Rien de tout cela n’est grave à l’échelle géologique. Si le film est mauvais, la terre continuera à tourner. Et s’il est bon, on se contentera de soupirer aux limites de l’audiovisuel : la musique non plausible est un peu l’équivalent des éclairages d’antan, avec leurs intérieurs dix fois trop clairs et leurs nuits américaines improbables ; on ne sait pas faire autrement, c’est tout. Ce n’est pas grave, mais Seigneur, que c’est agaçant – et un peu attristant aussi. D’une part parce que cela perpétue le formatage des oreilles dont cela procède ; d’autre part en raison du contraste entre le degré d’exigence sur tant d’autres aspects et celui que l’on accorde à la musique. Combien de films historiques semblent le fruit d’années de recherche sur les costumes, les objets, l’architecture, les relations sociales… et d’une demi-heure de Google sur la musique ? Combien de fois ai-je eu l’impression, soit que l’on s’était dit « oh, pas grave, personne n’y entendra que du feu », soit – pire – que l’on ne s’était rien dit du tout, parce que l’on ne s’imaginait pas qu’il y ait autre chose à savoir que ce que l’on croit connaître, ou parce qu’on voit la musique comme un matériau débitable à la tranche, qui n’a pas besoin de soin ni de réflexion pour faire effet ? 

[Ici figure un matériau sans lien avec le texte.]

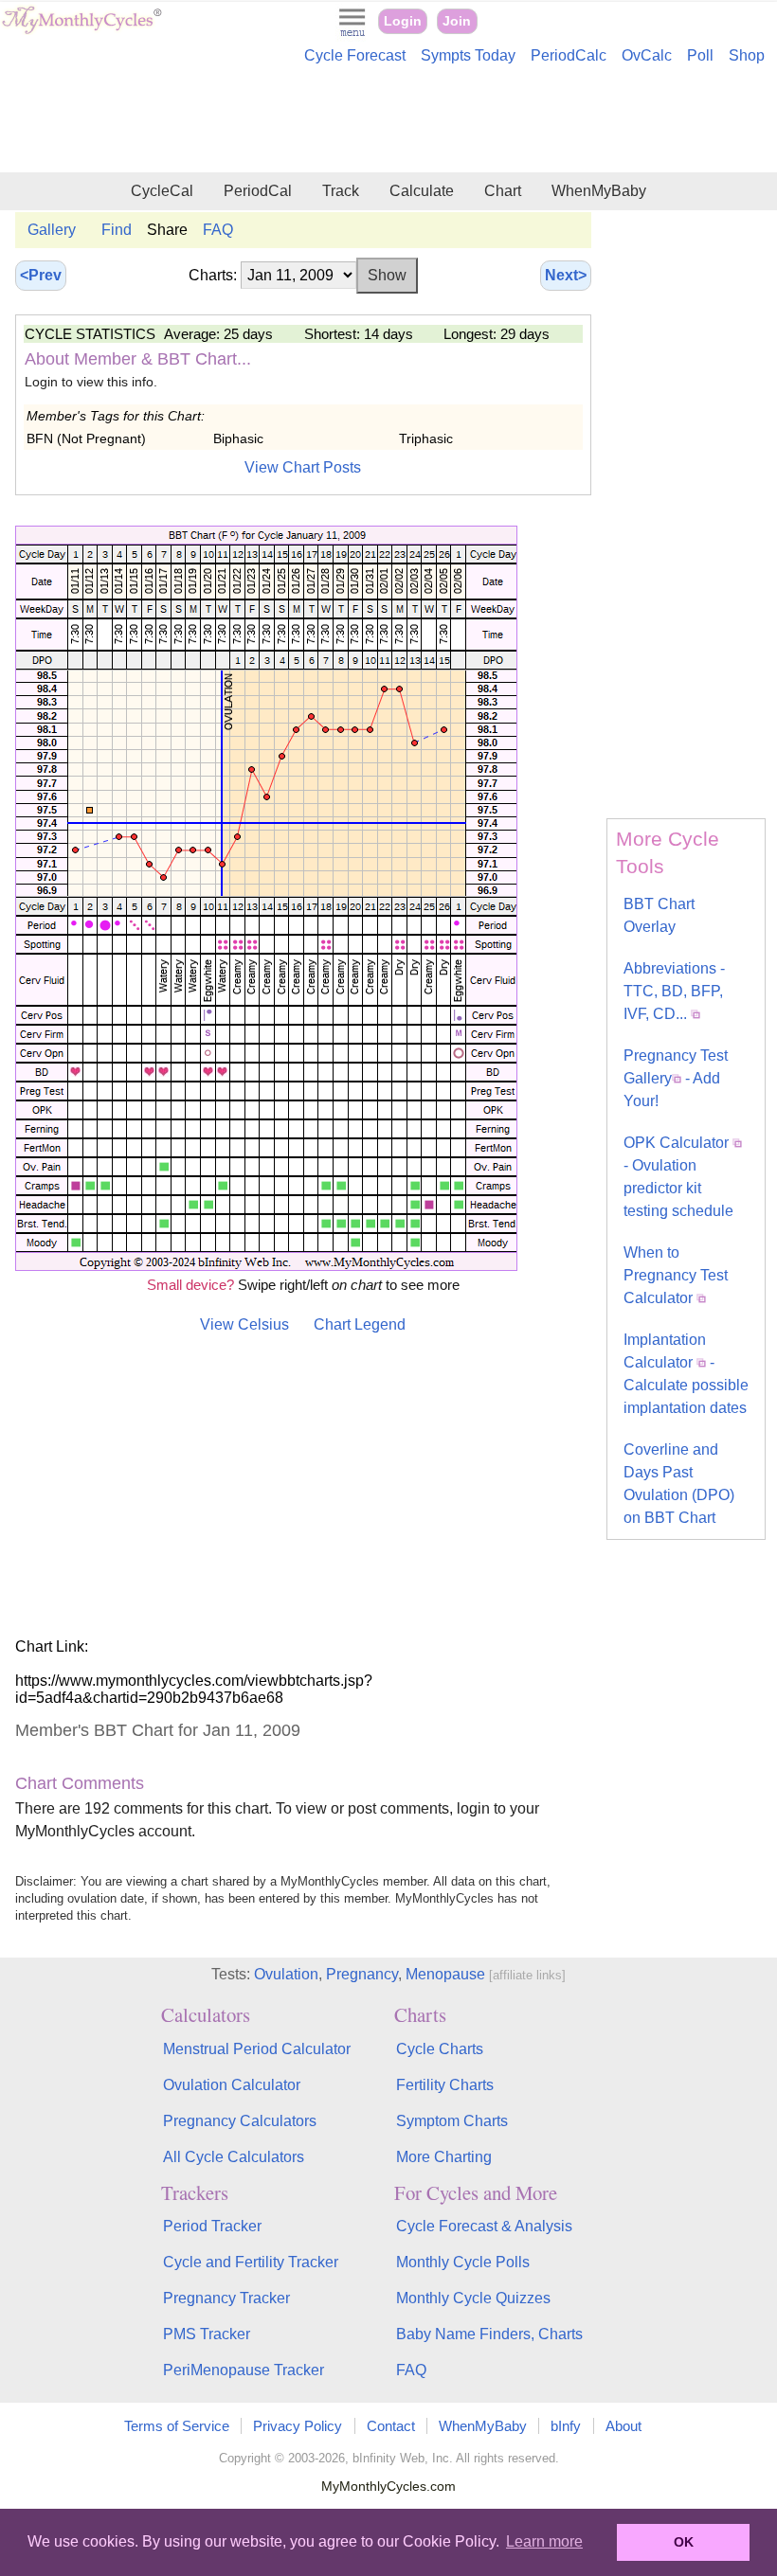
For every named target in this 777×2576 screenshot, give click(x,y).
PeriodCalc (568, 55)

Si l’on n’a de la musique qu’une vision, pour ainsi dire, en-dessous de la ceinture, « ils jouent et ça marche », alors, non, on n’a que faire des questions d’espace sonore, d'homogénéité historique ou d’apport du geste musical à l’énergie du jeu. Alors, hélas, on n’a cure de ce que, mal traitée, elle va apporter d'effets parasites, se changeant en poids mort dans la scène dont elle pourrait être l'âme. Là où elle devrait modeler et remplir l’espace entre les personnages, elle laisse seulement une zone d’inconfort, un trop-creux ou un trop-plein, une soudaine rupture dans la nature du matériau. Nous ne sommes peut-être pas très nombreux à identifier ces incohérences qui balafrent même nos films préférés ; il ne s’ensuit pas que nous soyons seuls à les ressentir.